This weeks episode is the recording of a panel discussion on Ukrainian organiations access to international funding. The discussion was held on 14 March 2023 with the title: Small fish in a big pond: Ukrainian organisations’ (lack of) access to international funding. The panel is a co-production by HERE Geneva and Trumanitairan.

Val Hambye-Verbrugghen from HERE-Geneva moderated the discussion between the three panellists:

Yuliia Chykolba the co-host of the Trumanitarian podcast series on Ukraine. Yuliia was born in Dnipro, Ukraine and first became involved with humanitarian action when Russia invaded Ukraine in 2014. And has since then worked with humanitarian mine action in Ukraine, Afghanistan, Syria and Iraq. Yulia is a Chevening scholar and an alumna of the Department of War studies from King's College London. 

Marco Rotelli, who is the former UN deputy Humanitarian Coordinator for Ukraine, although Marco is speaking in his personal capacity at today's event. Prior to this role in Ukraine, Marco served as representative for Africa of the global NGO network ICVA, and in operations with NGOs and the UN in most of the major humanitarian crises since the early 2000s. 

Robert Serry, who is the former first ambassador of the Netherlands to Ukraine, and chairman of the foundation, who are currently actively involved in humanitarian early reconstruction activities in Ukraine. He has past experience in international crisis management, and sorry, is an international crisis management expert who has served in senior positions both with with NATO and the UN.

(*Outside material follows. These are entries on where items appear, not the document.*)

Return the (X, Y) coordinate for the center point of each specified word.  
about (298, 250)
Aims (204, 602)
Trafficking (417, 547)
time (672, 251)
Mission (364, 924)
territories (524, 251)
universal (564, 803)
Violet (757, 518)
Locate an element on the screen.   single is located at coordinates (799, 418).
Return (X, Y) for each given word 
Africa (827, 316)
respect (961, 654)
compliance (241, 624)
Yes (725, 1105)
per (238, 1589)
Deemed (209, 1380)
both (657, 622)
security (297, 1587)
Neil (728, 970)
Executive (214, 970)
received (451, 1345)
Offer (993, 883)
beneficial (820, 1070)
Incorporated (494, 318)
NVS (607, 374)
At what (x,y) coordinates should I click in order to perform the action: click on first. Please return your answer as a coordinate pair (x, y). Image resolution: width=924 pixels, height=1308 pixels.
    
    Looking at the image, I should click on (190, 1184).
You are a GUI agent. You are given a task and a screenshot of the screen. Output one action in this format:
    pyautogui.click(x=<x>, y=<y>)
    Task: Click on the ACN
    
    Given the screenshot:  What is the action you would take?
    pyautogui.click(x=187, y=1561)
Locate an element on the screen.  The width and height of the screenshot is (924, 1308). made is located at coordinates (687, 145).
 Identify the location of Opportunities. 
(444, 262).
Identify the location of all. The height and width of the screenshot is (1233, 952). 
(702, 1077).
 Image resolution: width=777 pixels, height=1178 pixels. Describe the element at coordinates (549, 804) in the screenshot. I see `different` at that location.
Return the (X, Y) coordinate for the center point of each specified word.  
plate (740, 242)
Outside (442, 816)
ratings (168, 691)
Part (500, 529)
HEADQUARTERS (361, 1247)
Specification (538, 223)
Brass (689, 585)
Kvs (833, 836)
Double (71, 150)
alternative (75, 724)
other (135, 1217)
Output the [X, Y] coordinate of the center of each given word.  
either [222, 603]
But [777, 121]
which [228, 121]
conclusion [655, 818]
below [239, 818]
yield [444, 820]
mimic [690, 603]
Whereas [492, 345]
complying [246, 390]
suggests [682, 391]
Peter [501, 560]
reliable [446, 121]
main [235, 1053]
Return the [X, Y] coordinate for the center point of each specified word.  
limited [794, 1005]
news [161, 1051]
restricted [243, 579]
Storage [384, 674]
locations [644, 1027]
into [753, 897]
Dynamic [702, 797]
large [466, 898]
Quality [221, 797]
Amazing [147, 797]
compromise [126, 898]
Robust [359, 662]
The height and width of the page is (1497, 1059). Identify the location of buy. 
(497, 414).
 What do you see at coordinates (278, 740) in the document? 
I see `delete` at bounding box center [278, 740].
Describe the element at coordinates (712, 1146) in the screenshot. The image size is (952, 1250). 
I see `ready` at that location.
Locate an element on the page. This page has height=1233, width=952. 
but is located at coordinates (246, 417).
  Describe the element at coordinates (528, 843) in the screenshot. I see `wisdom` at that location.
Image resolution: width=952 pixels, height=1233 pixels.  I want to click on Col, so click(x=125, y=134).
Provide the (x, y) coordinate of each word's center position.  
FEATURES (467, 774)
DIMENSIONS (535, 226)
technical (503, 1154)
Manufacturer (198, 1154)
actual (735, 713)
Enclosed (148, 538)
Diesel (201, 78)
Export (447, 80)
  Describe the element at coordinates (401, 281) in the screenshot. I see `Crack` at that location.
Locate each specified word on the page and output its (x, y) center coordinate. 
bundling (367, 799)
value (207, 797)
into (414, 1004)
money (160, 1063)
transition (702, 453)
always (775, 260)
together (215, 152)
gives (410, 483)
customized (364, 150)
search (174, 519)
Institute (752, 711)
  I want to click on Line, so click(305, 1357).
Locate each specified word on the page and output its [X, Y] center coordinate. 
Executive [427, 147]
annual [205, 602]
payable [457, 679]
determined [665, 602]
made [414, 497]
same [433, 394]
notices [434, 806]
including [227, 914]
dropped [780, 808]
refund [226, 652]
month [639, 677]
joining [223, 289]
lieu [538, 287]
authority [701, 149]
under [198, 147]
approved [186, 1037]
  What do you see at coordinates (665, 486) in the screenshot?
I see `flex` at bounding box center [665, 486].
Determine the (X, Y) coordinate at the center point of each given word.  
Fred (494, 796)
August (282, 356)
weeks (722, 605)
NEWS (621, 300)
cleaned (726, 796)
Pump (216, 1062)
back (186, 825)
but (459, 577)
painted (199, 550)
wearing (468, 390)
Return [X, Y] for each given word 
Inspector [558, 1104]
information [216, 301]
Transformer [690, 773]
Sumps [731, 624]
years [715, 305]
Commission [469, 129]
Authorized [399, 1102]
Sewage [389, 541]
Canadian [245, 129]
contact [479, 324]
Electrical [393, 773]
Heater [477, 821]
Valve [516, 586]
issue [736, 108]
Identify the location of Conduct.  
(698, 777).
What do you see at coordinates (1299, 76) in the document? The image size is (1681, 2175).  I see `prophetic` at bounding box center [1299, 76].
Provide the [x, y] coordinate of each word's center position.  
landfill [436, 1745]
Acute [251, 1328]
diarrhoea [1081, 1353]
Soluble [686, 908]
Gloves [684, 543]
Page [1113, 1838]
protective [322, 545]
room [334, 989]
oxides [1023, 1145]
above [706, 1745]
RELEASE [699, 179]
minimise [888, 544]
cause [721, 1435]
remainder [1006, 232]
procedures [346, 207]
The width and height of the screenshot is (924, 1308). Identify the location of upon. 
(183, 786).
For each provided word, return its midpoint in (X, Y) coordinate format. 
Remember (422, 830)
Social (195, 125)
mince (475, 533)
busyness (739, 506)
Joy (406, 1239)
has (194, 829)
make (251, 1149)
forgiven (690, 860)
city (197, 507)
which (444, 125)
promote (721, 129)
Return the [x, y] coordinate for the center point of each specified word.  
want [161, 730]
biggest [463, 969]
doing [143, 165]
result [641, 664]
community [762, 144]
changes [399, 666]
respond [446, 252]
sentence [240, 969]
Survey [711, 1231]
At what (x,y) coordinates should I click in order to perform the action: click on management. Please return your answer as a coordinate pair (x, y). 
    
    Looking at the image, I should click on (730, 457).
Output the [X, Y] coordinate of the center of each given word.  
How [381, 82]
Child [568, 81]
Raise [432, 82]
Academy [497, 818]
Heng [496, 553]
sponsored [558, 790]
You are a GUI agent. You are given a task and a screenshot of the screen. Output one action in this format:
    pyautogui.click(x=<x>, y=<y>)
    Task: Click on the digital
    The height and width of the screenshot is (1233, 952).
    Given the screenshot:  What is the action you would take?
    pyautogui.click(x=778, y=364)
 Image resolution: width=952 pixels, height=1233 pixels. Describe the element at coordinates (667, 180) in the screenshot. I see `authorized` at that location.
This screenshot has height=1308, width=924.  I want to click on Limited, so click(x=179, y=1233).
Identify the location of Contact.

The panel explored the following questions:

1. What has been your experience of Ukrainian NGOs benefiting from the promptness and generosity of the international funding response? What have been enablers or obstacles to their access to funding? To what extent are the rules and bureaucracy in place at the international level suited to fund informal/volunteer initiatives?

2. What needs to be done to ensure a better connection between traditional agencies’ efforts and those of local volunteer groups in this crisis?

3. How has the funding volume impacted the relationship between national and local NGOs and international actors? How complementary are they?

4. An additional cut of the funding has gone to support States that neighbour Ukraine: what are the perceptions around this by different actors (local and national NGOs on either side of the border, coordination mechanisms, contributors to appeals such as those mentioned above)?

5. Is there a moral obligation to stop collecting funds in scenarios such as these, where the amount raised is enormous?